-- Opening Marker --

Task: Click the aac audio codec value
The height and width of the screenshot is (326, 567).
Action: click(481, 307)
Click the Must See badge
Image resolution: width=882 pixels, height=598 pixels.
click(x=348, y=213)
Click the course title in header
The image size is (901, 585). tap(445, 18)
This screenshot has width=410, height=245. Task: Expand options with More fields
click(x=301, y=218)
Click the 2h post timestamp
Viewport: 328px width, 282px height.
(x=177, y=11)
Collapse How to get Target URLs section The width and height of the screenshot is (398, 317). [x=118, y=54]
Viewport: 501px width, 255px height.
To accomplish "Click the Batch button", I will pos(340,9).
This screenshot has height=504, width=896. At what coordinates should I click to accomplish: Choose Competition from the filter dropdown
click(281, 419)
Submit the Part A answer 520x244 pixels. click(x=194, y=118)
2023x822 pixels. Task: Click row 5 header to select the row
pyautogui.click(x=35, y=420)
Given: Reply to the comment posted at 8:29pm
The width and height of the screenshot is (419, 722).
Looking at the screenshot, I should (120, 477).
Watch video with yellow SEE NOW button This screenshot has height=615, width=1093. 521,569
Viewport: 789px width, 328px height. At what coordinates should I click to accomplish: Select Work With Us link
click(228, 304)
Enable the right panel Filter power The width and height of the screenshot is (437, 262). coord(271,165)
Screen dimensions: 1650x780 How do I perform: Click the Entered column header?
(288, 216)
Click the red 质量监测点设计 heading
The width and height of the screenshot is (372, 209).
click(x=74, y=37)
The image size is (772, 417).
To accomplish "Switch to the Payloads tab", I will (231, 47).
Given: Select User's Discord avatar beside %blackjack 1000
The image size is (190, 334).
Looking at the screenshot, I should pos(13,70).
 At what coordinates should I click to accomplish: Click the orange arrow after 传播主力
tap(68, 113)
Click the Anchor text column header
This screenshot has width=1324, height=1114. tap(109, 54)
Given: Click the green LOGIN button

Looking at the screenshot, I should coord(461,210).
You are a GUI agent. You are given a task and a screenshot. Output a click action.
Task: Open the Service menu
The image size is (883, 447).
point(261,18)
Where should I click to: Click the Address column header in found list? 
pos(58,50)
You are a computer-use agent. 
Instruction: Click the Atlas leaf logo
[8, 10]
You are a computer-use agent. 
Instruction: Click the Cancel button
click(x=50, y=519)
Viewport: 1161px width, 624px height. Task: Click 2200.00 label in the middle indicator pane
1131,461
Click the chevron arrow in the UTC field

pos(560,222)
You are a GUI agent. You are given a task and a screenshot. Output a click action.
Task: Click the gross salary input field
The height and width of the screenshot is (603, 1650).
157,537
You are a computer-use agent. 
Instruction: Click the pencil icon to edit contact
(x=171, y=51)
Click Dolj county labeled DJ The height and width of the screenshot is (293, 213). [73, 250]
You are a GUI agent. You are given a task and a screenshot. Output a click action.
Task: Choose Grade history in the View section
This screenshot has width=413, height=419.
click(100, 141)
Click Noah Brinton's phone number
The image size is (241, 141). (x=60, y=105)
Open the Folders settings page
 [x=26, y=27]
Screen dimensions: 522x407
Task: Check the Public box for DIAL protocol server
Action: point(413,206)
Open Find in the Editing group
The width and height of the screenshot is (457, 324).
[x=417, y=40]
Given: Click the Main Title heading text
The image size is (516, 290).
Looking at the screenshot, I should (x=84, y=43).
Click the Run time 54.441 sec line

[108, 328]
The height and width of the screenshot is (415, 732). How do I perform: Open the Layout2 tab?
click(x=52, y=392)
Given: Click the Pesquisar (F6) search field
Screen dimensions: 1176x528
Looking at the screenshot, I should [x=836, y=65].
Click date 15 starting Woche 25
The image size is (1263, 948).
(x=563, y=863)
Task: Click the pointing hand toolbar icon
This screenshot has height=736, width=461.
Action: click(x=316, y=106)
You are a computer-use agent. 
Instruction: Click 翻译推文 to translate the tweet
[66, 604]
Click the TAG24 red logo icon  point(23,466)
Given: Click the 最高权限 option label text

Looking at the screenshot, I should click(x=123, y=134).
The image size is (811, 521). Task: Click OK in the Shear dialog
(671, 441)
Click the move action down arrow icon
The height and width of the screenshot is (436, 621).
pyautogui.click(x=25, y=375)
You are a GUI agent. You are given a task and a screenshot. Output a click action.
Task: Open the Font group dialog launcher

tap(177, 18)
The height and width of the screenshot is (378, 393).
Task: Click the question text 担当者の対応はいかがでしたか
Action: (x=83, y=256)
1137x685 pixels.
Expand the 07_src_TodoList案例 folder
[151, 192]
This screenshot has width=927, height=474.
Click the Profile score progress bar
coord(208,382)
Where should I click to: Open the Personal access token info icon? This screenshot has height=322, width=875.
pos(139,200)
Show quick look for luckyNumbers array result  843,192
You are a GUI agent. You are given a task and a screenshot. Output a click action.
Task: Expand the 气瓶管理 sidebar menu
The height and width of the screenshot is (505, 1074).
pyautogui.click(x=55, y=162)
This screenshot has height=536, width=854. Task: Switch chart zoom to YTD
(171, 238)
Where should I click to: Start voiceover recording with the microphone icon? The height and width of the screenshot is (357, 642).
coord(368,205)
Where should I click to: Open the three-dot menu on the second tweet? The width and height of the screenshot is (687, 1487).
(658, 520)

-- Closing Marker --

Tally the lines above containing "will". Number only.

__Answer box__.
2